Excerpts from a dataset
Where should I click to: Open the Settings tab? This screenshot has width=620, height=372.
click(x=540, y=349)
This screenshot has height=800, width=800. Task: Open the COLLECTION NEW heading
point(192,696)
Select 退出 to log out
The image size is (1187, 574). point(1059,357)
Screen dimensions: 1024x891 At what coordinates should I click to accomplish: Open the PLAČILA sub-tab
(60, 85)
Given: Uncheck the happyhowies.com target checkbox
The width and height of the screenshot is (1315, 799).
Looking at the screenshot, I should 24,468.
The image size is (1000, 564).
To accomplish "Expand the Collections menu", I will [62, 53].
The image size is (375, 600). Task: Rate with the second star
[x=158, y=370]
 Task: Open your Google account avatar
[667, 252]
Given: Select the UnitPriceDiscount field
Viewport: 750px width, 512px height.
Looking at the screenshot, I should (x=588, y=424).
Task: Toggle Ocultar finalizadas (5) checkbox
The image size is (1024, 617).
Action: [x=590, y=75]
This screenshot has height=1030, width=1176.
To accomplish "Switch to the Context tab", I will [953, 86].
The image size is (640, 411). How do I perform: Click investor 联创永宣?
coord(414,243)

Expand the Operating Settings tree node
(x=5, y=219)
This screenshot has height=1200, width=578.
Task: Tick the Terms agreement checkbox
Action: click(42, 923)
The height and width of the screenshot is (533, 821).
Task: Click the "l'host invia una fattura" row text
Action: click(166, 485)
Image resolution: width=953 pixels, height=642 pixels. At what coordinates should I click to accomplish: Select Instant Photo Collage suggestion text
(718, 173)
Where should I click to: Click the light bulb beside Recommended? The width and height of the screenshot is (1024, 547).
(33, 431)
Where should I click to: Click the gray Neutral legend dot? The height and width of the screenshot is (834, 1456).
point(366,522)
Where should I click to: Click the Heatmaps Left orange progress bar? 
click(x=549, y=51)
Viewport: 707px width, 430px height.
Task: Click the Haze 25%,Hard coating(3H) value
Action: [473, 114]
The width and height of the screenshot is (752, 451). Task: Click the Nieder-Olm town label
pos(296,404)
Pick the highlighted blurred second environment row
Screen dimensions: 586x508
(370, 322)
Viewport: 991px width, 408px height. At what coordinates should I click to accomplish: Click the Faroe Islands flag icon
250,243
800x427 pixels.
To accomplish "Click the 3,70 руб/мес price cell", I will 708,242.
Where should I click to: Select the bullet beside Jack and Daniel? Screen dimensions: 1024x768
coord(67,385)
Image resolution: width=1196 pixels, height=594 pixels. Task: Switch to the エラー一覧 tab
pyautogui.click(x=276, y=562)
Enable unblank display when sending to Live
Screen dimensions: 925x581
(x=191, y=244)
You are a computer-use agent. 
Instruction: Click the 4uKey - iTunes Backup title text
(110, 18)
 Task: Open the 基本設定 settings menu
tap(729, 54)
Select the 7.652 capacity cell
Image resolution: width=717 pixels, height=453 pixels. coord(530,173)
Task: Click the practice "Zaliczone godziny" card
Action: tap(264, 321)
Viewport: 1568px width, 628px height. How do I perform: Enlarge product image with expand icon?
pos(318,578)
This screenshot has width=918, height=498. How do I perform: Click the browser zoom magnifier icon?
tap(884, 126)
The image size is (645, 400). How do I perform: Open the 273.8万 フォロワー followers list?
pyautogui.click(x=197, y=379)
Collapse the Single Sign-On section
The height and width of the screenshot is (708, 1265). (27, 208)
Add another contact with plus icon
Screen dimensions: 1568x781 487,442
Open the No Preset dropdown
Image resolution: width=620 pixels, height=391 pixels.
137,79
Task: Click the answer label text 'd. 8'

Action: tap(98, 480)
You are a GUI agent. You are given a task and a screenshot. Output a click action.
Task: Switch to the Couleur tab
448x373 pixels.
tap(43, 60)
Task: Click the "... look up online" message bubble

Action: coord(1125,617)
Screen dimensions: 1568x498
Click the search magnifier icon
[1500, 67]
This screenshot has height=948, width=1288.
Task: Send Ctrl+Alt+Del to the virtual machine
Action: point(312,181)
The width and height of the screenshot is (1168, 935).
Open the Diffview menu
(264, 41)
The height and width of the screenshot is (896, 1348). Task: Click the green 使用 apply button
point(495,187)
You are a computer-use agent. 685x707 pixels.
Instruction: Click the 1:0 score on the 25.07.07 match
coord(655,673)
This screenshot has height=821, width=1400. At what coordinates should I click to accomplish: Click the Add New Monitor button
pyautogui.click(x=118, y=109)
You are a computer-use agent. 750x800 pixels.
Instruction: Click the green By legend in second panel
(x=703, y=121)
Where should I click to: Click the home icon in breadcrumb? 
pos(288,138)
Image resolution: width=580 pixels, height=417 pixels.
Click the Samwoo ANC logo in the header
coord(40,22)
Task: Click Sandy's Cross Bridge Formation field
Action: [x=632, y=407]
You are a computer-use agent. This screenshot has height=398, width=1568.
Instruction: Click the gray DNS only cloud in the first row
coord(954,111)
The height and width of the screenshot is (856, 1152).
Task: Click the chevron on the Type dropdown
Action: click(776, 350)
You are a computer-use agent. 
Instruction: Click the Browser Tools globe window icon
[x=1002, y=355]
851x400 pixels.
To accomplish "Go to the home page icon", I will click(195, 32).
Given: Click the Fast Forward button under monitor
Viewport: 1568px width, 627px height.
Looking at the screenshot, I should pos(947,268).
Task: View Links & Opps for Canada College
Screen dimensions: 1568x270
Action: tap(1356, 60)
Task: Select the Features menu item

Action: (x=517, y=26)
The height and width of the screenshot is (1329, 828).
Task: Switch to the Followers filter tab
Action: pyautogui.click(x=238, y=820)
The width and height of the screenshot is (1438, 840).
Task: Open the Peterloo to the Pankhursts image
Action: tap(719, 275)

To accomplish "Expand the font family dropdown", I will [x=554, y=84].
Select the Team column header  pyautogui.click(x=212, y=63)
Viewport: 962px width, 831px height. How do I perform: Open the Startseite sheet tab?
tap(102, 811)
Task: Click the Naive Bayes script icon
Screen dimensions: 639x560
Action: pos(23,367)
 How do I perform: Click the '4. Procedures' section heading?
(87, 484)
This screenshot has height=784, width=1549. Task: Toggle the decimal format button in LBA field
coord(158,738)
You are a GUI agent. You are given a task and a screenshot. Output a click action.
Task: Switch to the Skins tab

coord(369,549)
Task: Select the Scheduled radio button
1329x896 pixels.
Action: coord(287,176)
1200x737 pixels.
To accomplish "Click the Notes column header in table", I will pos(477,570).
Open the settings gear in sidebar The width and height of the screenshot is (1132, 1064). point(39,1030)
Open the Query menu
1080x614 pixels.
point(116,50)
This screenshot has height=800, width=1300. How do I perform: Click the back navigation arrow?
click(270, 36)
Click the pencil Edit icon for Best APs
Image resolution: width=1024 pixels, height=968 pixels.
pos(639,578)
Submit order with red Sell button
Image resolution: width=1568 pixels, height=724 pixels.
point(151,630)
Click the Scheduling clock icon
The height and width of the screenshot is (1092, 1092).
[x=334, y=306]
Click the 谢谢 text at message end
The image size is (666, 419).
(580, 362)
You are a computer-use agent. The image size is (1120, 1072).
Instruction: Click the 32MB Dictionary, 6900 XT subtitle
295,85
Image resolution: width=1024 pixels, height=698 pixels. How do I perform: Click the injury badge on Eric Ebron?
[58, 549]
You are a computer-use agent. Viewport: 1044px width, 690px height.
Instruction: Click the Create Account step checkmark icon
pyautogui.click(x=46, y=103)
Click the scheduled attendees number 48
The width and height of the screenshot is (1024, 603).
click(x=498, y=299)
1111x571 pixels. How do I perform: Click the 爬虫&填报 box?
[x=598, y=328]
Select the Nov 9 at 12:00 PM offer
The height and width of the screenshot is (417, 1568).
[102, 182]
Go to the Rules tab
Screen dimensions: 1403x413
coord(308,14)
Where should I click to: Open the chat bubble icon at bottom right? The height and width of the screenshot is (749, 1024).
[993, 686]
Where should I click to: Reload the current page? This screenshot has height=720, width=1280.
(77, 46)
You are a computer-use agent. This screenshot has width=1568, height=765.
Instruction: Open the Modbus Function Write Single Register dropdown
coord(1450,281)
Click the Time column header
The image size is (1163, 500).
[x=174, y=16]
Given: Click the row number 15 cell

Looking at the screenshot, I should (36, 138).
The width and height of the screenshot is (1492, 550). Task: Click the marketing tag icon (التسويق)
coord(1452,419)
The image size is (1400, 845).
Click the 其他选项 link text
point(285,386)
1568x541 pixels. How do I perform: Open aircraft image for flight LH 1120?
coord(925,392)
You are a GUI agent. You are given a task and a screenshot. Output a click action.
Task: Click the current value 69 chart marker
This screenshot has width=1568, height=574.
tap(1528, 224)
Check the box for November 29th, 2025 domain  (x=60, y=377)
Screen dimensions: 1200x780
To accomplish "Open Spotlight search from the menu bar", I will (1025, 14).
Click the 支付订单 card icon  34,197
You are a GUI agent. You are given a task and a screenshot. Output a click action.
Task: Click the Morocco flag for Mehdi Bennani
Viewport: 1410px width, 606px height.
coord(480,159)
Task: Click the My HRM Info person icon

WORK ITEM - For the records above, state the number of lines holding the string "column", without further comment.

WRITTEN ANSWER - 3